Madagascar: Accident à Ambatobe - Un garçon succombe

Parmi les blessés par l'accident de l'escorte présidentielle dimanche, un garçon de 8 ans n'a pas survécu.

Selon les explications du médecin général Fanomezantsoa Rakoto, directeur général du Centre hospitalier de Soavinandriana, l'enfant est décédé hier peu après 8 heures, après une longue tentative de réanimation par les médecins.

L'accident de dimanche a fait dix blessés, dont six civils et quatre militaires. Sur les six civils, cinq sont des enfants. Tous les blessés ont été transférés à l'hôpital militaire. L'état de Tsihoarana Raharimalala se serait détérioré et sur accord de sa famille, il a été opéré dans la nuit de dimanche à lundi, vers minuit et 30 minutes.

L'opération a duré près de quatre heures, ajoute le directeur général du Centre hospitalier de Soavinandriana. Alors que l'enfant était en salle de réveil, il y a eu une complication. «Malgré les tentatives de réanimation, il n'a pas survécu», regrette le médecin général Fanomezantsoa Rakoto.

État stable

Après avoir été au chevet des blessés depuis dimanche, une délégation de la présidence de la République a présenté ses condoléances à la famille de Tsihoarana Raharimalala, à Ambatobe. Selon la médecin colonel Hanitrin'ny Ala Durendale, chef de service des urgences du Centre hospitalier de Soavinandriana, l'état des blessés est stable et leur pronostic vital n'est pas engagé. «Trois enfants et une femme de 25 ans sont toujours sous surveillance, néanmoins», ajoute-t-elle.

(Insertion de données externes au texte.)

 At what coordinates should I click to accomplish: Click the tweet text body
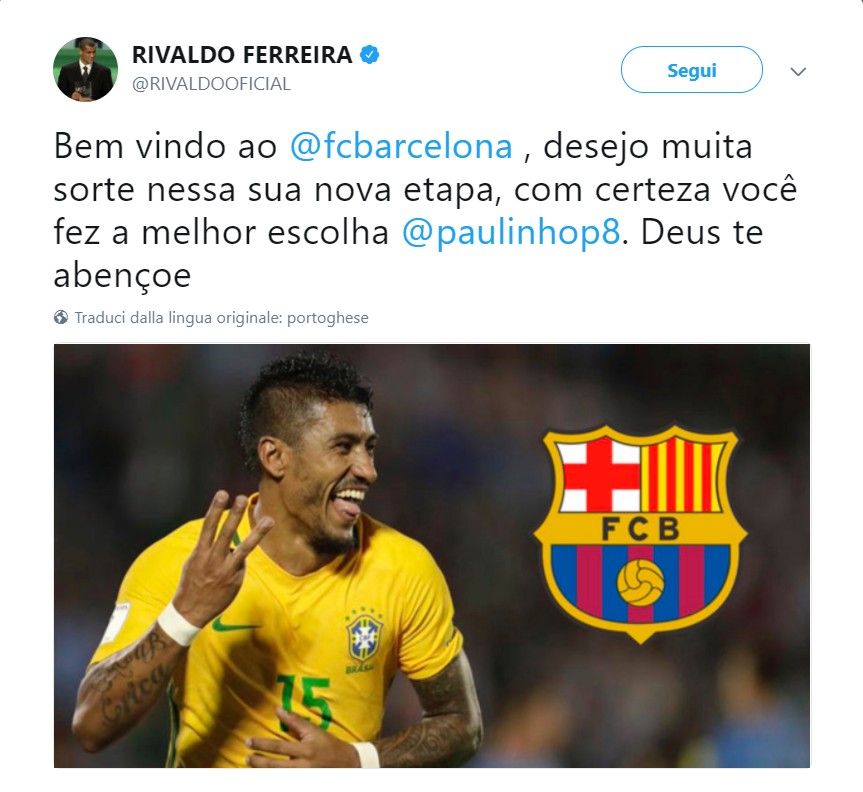coord(425,210)
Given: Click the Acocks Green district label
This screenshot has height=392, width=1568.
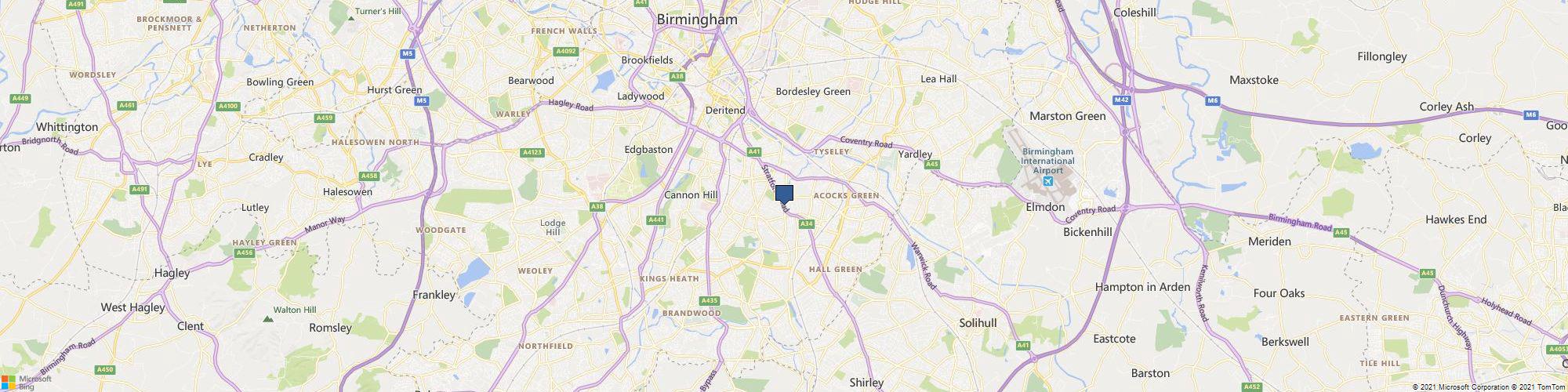Looking at the screenshot, I should pyautogui.click(x=846, y=194).
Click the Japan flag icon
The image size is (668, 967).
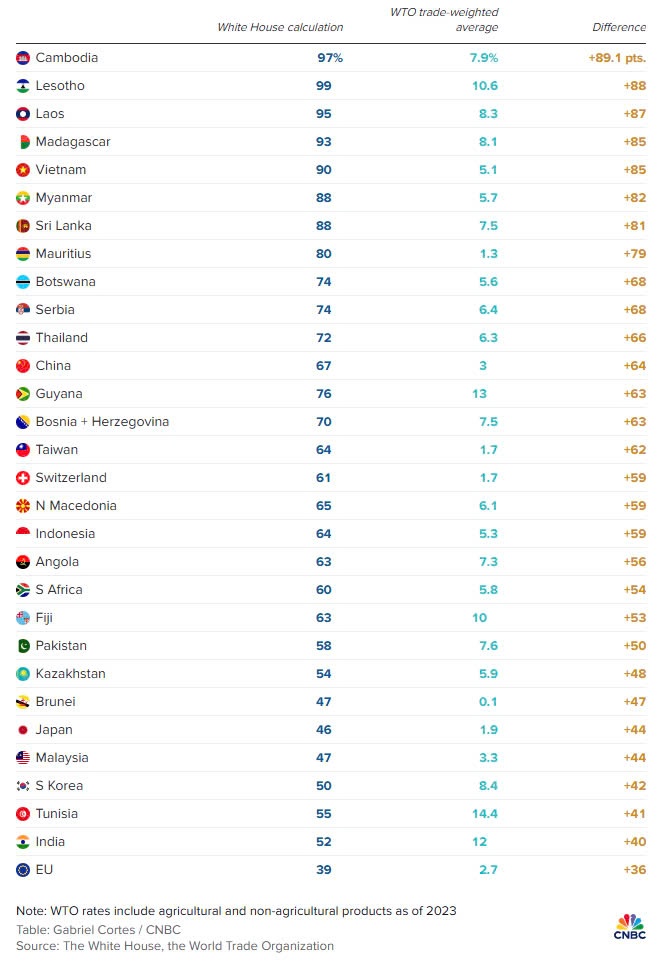[23, 730]
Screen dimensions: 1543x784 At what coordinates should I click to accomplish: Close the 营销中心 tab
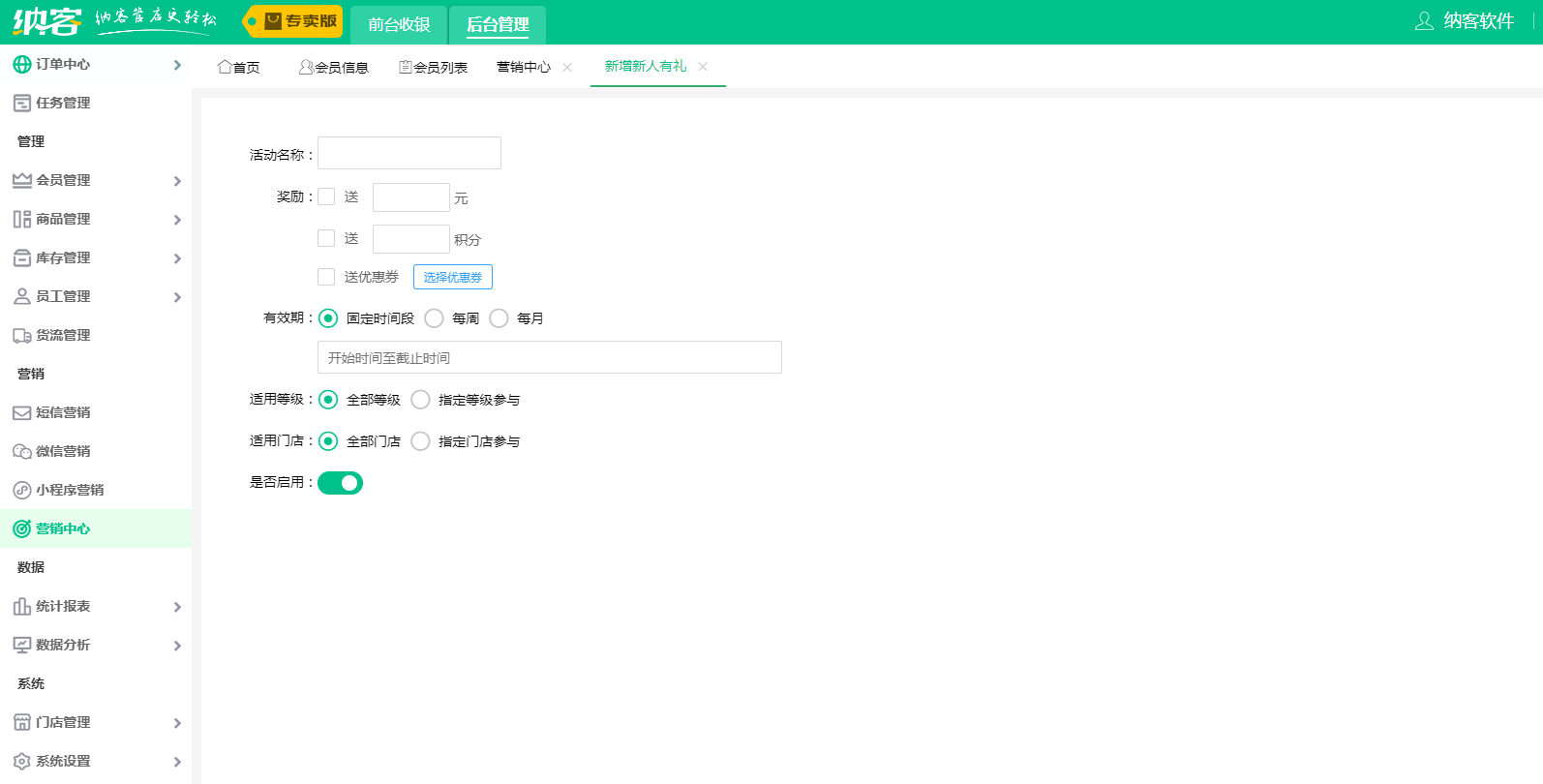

Dimanche, vers 15 heures 45 minutes, alors que le cortège présidentiel s'engageait dans la route sinueuse d'Ambatobe, un enfant a soudainement traversé. «Croyant que le cortège était terminé et ne voyant pas le dernier véhicule, un enfant a traversé la route», a expliqué le général Rakotoniaina. Aussi, le chauffeur du véhicule militaire clôturant le convoi présidentiel a freiné brusquement pour éviter de heurter l'enfant.

En conséquence, le véhicule blindé de l'armée s'est retourné, pour se retrouver quatre roues en l'air sur le côté droit de la chaussée. Deux militaires qui ont été éjectés du véhicule auraient fortement heurté les civils blessés. Un scénario confirmé par Marie-Jeanne, grand-mère de Tsihoarana Raharimalala, dans une interview télévisée, hier.